Mobile learning in the lecture theatre: The use of Google forms for teaching Chinese linguistics

Ken S K Cheng
The Hong Kong Polytechnic University
Hong Kong SAR, China

Those who teach large groups always find difficulty in interacting with students and evaluating their learning progress during lectures. Student response systems (SRSs, also known as audience response systems or personal response systems) are proposed to promote active learning in the lecture setting. SRSs are devices and connected software that enable teachers to pose questions for students to answer during class, with their responses shown instantly to the lecturer in the format of statistical charts or summary tables. The teacher can clarify the teaching content or adjust the pace of teaching in accordance with student difficulties.

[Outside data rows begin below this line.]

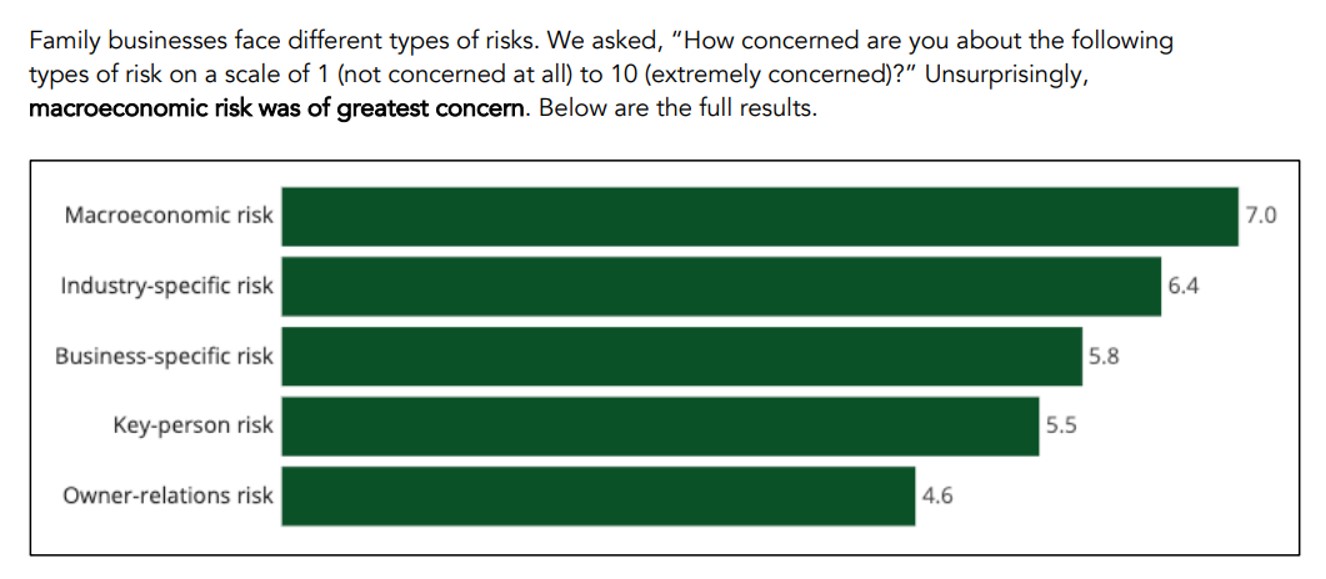Click the Business-specific risk bar
1326x579 pixels.
(681, 356)
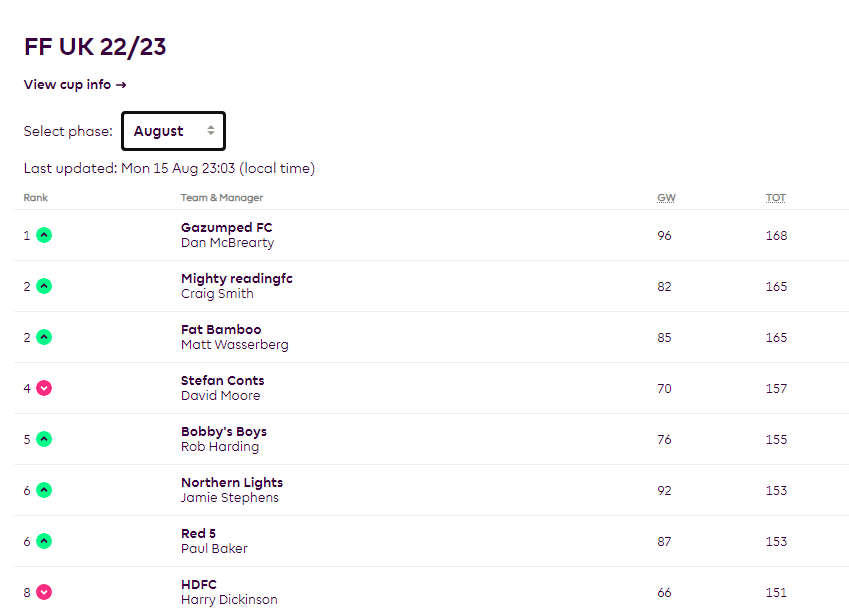
Task: Click pink down arrow beside Stefan Conts
Action: click(x=44, y=389)
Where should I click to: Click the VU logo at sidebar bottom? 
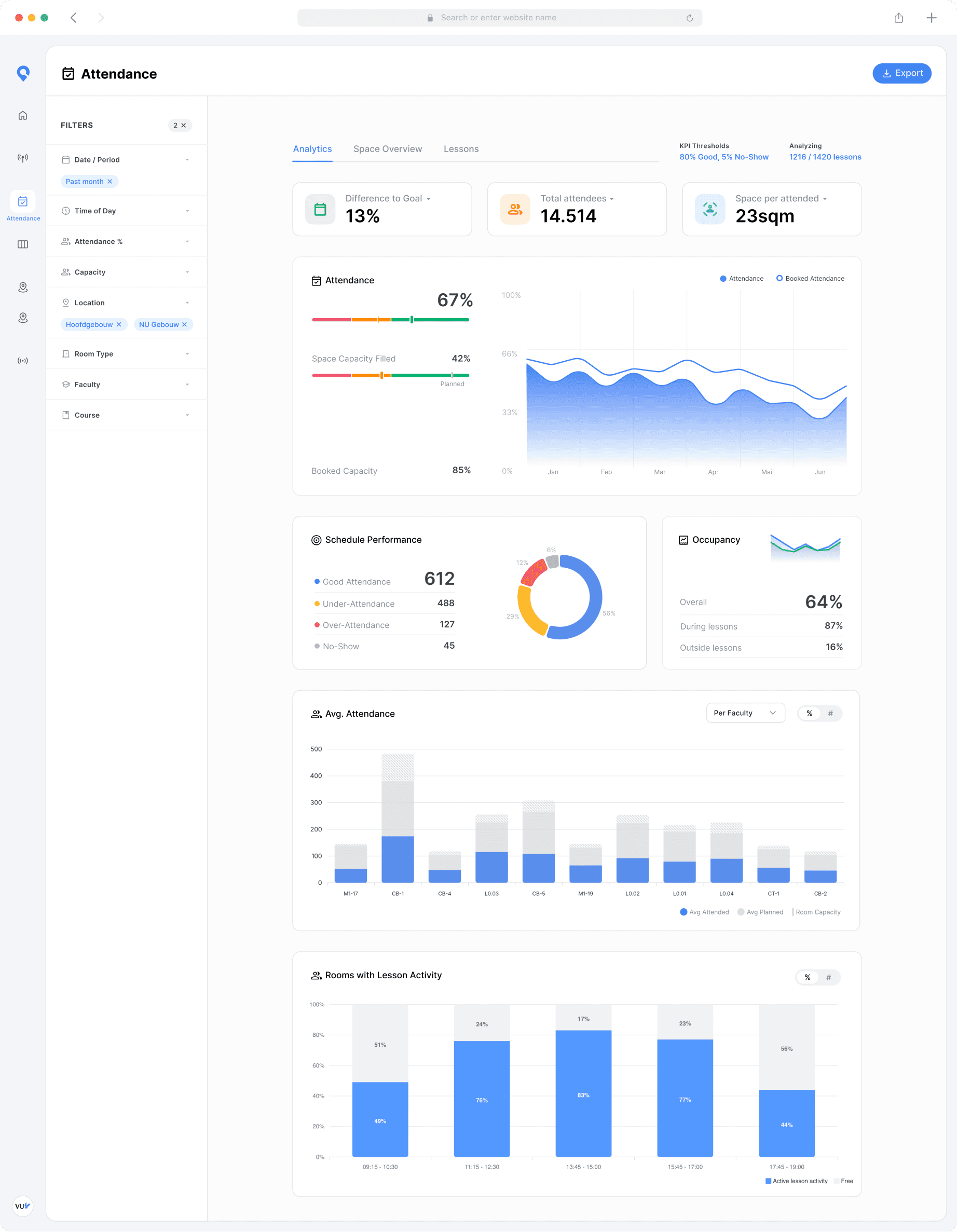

A widely adopted SRS is clickers, which are hand-held devices with small keypads for students to choose answers to multiple-choice questions posed by the teacher. Other SRSs such as uReply, PollEverywhere, MessageGrid, ClassQue and ChimeIn are also used in universities, and students have to install these stand-alone systems on their mobile devices beforehand.

In my lectures on an undergraduate course on Chinese linguistics (the number of students is about 70), I have used Google Forms, a web-based spreadsheet program for conducting surveys for other purposes, and I found the following advantages compared to other SRSs:

(1) No additional devices, such as clickers, are required. Students can use their mobile devices such as mobile phones, tablet PCs and notebook computers to finish the tasks.

No specific software needs to be installed prior to the implementation of SRS by both the teachers and students, as Google Forms is web-based and cross-platform.

(3) The question type is not limited to multiple-choice questions. Open-ended questions with responses in text are allowed, which can encourage students to express their opinions in more detail and thus enhance student-teacher interaction in the lecture room.

It is free of charge — no additional costs are incurred.

Two cohorts of students were compared on the same course, with one cohort being conducted without SRS and the other with it. The percentage of ‘agree’ and ‘strongly agree’ in response to the description ‘teaching and learning activities helped me to achieve the subject learning outcome’ rose by almost 30% in the latter case, showing that students’ feedback on the use of SRS is highly positive.